Et lors des discussions pour la mise en place de la CBE2000, les Etats n'ont pas pu se mettre d'accord sur la définition à donner au terme "équivalents" ajouté dans le protocole interprétatif de l'Art 69 CBE. Chacun pensait que sa définition ou ses "tests" étaient les plus appropriés.
Mais de ce point de vue, l'OEB ne pourra pas imposer une approche commune, puisqu'il n'entre pas dans les compétences de l'OEB de juger la contrefaçon.
Dans le cas d'espèce, les divergences portent sur la manière d'appliquer l'Art 123(2) CBE (extension indue). Et il est rassurant de voir qu'au moins quelques juridictions s'efforcent de suivre une règle désormais bien établie à l'OEB.
Pour compléter : l'interprétation des revendications n'est pas en jeu ici puisqu'il s'agit d'actions directes en nullité.
Les décisions rédigées par les Lords sont souvent délicieuses.
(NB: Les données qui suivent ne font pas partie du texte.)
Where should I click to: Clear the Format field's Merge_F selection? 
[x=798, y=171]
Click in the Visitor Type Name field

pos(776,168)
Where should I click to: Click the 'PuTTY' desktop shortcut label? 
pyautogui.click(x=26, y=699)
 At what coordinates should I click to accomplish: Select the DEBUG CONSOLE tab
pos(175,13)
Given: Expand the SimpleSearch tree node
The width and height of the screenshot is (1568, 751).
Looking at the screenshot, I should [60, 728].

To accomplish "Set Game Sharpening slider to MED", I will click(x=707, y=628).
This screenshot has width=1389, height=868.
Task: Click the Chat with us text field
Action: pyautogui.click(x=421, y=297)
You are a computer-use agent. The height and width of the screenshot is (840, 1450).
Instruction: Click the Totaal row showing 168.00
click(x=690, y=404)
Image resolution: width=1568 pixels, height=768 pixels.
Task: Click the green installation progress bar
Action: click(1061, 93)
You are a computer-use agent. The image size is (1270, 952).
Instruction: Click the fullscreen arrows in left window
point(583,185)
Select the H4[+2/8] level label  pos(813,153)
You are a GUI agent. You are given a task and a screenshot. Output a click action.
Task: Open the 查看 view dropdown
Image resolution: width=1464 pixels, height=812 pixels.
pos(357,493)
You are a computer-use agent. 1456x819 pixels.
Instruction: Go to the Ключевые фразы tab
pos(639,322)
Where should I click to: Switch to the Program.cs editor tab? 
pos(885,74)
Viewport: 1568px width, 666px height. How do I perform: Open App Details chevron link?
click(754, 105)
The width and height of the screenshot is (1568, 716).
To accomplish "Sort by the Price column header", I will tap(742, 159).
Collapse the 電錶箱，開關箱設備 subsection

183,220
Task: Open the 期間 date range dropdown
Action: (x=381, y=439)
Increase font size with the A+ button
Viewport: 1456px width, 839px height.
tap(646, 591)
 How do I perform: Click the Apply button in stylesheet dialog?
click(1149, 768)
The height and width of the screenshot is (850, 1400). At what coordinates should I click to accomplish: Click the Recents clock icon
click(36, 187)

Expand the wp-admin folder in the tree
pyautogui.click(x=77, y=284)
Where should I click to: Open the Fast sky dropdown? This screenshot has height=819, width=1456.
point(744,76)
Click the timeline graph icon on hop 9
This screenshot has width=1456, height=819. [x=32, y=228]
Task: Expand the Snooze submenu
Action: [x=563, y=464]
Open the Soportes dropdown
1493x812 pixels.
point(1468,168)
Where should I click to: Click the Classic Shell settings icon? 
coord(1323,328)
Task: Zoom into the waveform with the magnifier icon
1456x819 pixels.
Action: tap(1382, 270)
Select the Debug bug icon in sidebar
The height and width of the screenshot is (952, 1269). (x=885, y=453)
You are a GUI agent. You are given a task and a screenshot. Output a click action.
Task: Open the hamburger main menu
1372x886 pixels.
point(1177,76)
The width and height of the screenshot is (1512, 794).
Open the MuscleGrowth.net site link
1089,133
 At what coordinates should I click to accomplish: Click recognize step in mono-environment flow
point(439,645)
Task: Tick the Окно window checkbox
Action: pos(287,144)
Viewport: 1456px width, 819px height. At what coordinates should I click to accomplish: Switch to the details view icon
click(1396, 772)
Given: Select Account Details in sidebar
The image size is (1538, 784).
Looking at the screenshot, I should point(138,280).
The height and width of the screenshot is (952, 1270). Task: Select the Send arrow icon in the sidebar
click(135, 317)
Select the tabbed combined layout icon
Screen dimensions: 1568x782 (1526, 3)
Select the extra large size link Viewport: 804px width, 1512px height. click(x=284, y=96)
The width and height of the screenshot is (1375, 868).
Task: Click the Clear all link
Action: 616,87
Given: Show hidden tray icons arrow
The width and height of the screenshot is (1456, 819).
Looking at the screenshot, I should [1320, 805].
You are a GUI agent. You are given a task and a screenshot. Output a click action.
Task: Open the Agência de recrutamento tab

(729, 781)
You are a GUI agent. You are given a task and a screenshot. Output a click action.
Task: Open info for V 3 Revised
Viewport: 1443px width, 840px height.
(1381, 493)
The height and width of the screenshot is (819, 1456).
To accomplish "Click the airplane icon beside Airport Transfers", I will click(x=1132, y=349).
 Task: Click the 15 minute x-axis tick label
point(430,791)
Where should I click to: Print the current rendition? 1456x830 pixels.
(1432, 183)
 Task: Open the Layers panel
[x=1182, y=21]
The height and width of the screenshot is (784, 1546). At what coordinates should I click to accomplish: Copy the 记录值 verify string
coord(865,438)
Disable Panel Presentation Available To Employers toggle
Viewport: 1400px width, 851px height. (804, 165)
Ici, on trouve la perle suivante : "Professor Mario Franzosi likens a patent to an Angora cat. When validity is challenged, the patentee says his patent is very small : the cat with its fur smoothed down, cuddly and sleepy. But when the patentee goes on the attack, the fur bristles, the cat is twice the size with teeth bared and eyes ablaze." Quand lire les décisions devient un plaisir ...
Dans le PIBD 872 III-250, on trouve une décision du TGI Paris (Co-Peer-Right Agency c. Advestigo et al) qui s'est visiblement inspirée de T 331/87: "Le caractère essentiel des caractéristiques supprimées doit s’analyser au regard du procédé revendiqué dans la demande initiale, et non de celui divulgué par la demande divisionnaire. Il convient d’apprécier si, pour l’homme du métier, cette caractéristique est ou non présentée comme essentielle dans la divulgation de l’invention protégée par le brevet de base, si elle est ou non indispensable en tant que telle à la réalisation de ladite invention eu égard au problème technique que celle-ci se propose de résoudre et si sa suppression impose ou non de modifier en conséquence d’autres caractéristiques." Comme quoi, peu à peu, on s'aligne sur l'Europe.